The Gaudi 3 (Intel AI) Cluster is Pretty Neat
Tony Grayson
Defense, Business, and Technology Executive | VADM Stockdale Leadership Award Recipient | Ex-Submarine Captain | LinkedIn Top Voice | Author | Top 10 Datacenter Influencer | Veteran Advocate |
AI accelerators, such as Intel's Gaudi 3, are crucial for enhancing AI training and inference capabilities, but their effectiveness greatly hinges on the architecture of the clusters they are part of. The decision by the Gaudi team to integrate Ethernet, enhanced with RDMA and RoCE protocol extensions, marks a strategic divergence from traditional InfiniBand usage.
Traditionally, InfiniBand has been the go-to choice for building high-performance computing environments due to its low latency and high throughput. However, Intel's decision to use Ethernet with RDMA and RoCE for the Gaudi 3 accelerators hinges on several strategic factors:
Each Gaudi 3 node comprises eight-way configurations capable of delivering up to 14.7 petaflops at FP8 precision.
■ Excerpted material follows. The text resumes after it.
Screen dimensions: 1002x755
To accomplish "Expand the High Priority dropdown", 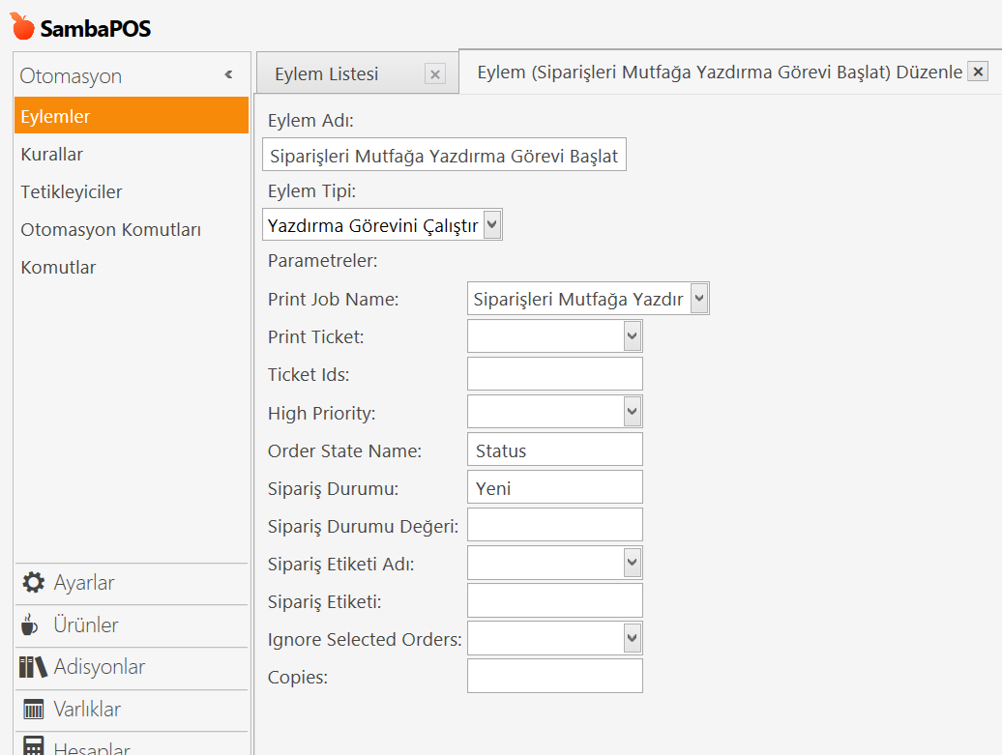I will coord(632,412).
These nodes utilize OSFP links that are essential for high-speed data transmission, necessitating the use of retimers to handle doubled speeds effectively. The internal configuration of the Gaudi 3 includes 24 ports, with 21 dedicated to creating a dense, all-to-all network essential for high-bandwidth communications between accelerators.
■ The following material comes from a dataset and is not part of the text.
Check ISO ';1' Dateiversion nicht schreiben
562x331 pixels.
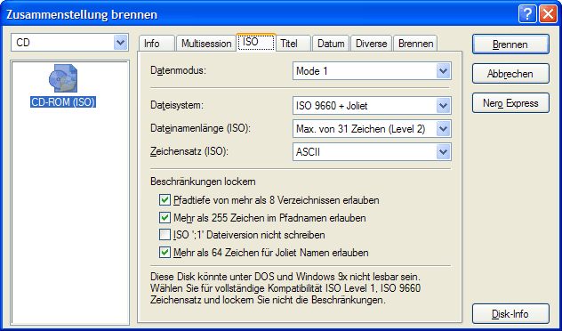coord(165,235)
When scaling up, these nodes are grouped into sub-clusters. A typical sub-cluster might consist of sixteen Gaudi 3 nodes. The networking within these sub-clusters employs high-performance switches like Broadcom's Tomahawk 5 StrataXGS, which supports up to 51.2 Tb/sec. These switches are divided into two halves: one interfacing directly with the servers at 800 Gb/sec and the other connecting upwards to the spine network, ensuring robust scalability and redundancy.
领英推荐
For larger deployments, the network architecture expands into multiple sub-clusters. To scale to 4,096 Gaudi 3 accelerators across 512 server nodes, the design links 32 sub-clusters. This is achieved by interconnecting 96-leaf switches with three banks of sixteen spine switches. This arrangement allows for multiple paths for inter-node communication, which is critical for maintaining high levels of data integrity and system availability across extensive computing tasks.
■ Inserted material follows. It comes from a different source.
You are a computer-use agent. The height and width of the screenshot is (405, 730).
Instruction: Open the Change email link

In the context of inference, where rapid response times are crucial, integrating Ethernet with RDMA and RoCE in Gaudi 3 accelerators significantly enhances data throughput and latency, directly impacting the performance of real-time AI applications. This network setup allows efficient data exchange across nodes, which is crucial for deploying models that require real-time inference, like those used in video analysis and online transaction systems.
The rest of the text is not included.